Convalescent plasma to treat coronavirus disease 2019 (COVID‐19): considerations for clinical trial design

Paul Barone 1, Robert A DeSimone 1,
PMCID: PMC7267607  PMID: 32374891

KEY IDEAS

  • Case series studying convalescent plasma use in the treatment of COVID‐19 have been promising, but additional, high‐quality studies are needed to determine the efficacy of the treatment when applied for prophylaxis, for early phases of illness, and for severe illness.

  • Previous studies of convalescent plasma in treating other viral diseases have identified factors to consider when designing treatment protocols, including timing of administration relative to onset of illness, timing of donation relative to resolution of symptoms, severity of illness of the donor, pretransfusion serology of the recipient, and antibody titers of the donor.

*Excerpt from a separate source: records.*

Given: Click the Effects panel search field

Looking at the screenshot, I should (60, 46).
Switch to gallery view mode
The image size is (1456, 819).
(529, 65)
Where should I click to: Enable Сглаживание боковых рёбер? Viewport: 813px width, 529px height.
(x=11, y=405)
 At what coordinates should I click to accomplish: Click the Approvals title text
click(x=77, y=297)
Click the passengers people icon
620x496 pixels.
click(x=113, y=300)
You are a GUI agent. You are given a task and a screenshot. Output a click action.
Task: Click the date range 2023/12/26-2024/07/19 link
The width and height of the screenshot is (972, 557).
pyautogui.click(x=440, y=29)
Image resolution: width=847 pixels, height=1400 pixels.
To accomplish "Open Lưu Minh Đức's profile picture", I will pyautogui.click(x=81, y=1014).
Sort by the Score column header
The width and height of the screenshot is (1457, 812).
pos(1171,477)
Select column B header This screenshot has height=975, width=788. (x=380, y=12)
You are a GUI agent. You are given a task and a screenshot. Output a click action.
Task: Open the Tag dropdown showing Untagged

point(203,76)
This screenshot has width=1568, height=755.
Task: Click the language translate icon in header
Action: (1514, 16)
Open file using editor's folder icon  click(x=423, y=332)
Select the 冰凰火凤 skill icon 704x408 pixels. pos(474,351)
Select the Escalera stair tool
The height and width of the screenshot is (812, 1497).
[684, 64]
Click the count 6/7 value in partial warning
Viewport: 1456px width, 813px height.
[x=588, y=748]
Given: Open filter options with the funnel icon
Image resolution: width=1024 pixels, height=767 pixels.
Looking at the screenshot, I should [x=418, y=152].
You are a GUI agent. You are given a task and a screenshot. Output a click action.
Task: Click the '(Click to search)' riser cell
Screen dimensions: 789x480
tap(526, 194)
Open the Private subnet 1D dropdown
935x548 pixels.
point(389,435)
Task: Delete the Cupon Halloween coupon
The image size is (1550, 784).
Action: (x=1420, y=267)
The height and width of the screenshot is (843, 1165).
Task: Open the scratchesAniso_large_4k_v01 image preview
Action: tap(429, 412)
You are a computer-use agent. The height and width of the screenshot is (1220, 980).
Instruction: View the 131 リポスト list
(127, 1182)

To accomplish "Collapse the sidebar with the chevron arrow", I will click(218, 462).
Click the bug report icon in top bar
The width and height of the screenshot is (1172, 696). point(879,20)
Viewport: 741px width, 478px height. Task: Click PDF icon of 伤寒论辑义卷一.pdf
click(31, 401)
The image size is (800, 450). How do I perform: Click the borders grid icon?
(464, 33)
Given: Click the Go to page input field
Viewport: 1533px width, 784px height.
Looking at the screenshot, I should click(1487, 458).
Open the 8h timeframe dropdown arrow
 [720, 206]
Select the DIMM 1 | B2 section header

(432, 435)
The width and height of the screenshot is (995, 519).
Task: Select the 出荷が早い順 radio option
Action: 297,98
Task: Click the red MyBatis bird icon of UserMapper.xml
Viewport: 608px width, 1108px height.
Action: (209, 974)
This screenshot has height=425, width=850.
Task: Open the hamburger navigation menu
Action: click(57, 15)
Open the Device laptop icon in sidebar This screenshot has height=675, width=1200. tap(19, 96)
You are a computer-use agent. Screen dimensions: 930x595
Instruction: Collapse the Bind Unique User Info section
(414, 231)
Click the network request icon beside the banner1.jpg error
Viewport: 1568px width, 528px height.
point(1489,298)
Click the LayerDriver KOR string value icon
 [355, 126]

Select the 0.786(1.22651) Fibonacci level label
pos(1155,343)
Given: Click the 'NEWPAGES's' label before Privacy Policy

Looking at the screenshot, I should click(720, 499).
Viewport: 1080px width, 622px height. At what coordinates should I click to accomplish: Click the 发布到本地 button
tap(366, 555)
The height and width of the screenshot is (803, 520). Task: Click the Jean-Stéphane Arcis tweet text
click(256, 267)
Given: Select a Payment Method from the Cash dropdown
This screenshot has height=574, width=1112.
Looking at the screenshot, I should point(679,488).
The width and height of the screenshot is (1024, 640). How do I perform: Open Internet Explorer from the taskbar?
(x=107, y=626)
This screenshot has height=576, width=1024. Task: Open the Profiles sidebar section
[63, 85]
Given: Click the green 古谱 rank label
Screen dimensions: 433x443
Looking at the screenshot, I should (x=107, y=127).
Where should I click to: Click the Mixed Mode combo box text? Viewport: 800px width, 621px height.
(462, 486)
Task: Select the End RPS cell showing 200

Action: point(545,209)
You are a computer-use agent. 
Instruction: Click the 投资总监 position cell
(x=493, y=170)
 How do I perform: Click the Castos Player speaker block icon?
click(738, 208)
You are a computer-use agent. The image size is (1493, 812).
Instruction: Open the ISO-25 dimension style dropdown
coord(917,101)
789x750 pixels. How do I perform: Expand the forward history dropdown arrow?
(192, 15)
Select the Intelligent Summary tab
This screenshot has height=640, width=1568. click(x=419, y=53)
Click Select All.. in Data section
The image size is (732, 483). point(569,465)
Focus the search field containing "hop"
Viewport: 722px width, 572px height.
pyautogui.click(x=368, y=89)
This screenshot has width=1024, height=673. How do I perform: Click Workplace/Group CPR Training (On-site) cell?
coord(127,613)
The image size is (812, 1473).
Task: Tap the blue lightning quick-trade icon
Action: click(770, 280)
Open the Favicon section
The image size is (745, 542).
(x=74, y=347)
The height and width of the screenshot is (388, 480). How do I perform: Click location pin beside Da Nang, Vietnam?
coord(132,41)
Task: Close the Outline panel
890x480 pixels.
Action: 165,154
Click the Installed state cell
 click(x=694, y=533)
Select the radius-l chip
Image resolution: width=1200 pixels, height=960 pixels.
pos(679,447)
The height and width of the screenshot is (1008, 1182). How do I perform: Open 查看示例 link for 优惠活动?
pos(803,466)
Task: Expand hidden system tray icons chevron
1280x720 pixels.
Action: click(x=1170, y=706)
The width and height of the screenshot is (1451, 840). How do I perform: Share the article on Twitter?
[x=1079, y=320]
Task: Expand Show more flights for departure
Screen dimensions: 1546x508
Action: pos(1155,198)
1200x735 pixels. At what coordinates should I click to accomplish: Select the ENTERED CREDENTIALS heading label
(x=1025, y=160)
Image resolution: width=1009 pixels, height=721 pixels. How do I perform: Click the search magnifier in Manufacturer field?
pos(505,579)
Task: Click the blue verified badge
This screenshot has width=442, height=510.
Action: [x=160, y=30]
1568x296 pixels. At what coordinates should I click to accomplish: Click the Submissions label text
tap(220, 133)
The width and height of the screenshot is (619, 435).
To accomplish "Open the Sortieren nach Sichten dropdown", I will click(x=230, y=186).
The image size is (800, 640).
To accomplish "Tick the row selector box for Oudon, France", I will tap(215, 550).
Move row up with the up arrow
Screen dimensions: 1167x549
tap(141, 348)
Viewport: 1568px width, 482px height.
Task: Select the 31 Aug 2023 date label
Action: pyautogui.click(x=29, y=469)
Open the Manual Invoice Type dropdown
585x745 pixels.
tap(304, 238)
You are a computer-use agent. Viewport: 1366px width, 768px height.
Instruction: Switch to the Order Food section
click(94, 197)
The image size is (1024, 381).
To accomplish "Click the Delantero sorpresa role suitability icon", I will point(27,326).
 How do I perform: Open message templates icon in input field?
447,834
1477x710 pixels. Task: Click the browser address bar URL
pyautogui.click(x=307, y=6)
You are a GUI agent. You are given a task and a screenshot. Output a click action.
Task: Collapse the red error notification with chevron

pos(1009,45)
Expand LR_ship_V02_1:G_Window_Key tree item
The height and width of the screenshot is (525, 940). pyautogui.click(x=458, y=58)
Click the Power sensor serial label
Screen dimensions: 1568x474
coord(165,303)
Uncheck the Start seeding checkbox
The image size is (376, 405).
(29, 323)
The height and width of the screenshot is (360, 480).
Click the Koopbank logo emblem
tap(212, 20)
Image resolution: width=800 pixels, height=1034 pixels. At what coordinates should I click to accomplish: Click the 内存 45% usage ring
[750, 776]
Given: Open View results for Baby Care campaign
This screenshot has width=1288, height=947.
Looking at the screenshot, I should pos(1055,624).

  • There are many clinical trials studying treatment of, and prophylaxis against, COVID‐19 using convalescent plasma. In addition to clinical trials, the FDA also allows treatment through two other pathways: the “Expanded Access to Convalescent Plasma for the Treatment of Patients with COVID‐19” protocol, and emergency investigational new drug applications. The FDA also provides criteria for donation of convalescent plasma.

Short abstract

See article on page 1332–1333, in this issue


ABBREVIATIONS

CP

convalescent plasma; dpoi

day(s) postonset of illness; EBOV

Ebola virus; HIVIG

hyperimmune immunoglobulin; MERS

Middle East respiratory syndrome; RSV

respiratory syncytial virus; SARS

severe acute respiratory syndrome.

At present, prevention and supportive care dominate the approach to coronavirus disease 2019 (COVID‐19). Treatments directly targeting the virus and the inflammatory response to it remain investigational. Convalescent plasma (CP) is one such therapy. Here we will review the results of studies on CP use for treating other viral diseases, namely severe acute respiratory syndrome (SARS), Middle East respiratory syndrome (MERS), influenza, Ebola virus (EBOV), and respiratory syncytial virus (RSV), followed by recent case series on its use for treating COVID‐19. We will then summarize Food and Drug Administration (FDA) requirements for administering CP for COVID‐19 and review trials being conducted in North America.

USE OF CP FOR OTHER VIRUSES

In the largest study on CP for treatment of SARS, 80 severely ill patients refractory to steroid and antiviral therapy received 200 to 400 mL of CP. 1 The timing of administration was dependent on CP availability. The authors examined which of the recipients experienced a “good outcome,” defined by discharge by Day 22 since symptom onset. Discharge requirements were afebrility for 4 days as well as improvement in inflammatory laboratory values and radiographic lung findings. Patients who experienced a good outcome were younger (30.2 ± 15.1 years vs. 37.9 ± 12.5 years; p < 0.001). They received the plasma earlier in their disease course (Day 11.7 ± 2.3 vs. Day 16.0 ± 6.0; p < 0.001); put differently, 58.5% of patients receiving CP before Day 14 postonset of illness (dpoi) had a good outcome compared with 15.6% among those receiving it after. Finally, 60% of patients with a good outcome were seronegative for SARS antibody before receiving plasma, compared with only 21% of those with a poor outcome, suggesting that supplying antibodies to patients who are already seropositive is less likely to be effective.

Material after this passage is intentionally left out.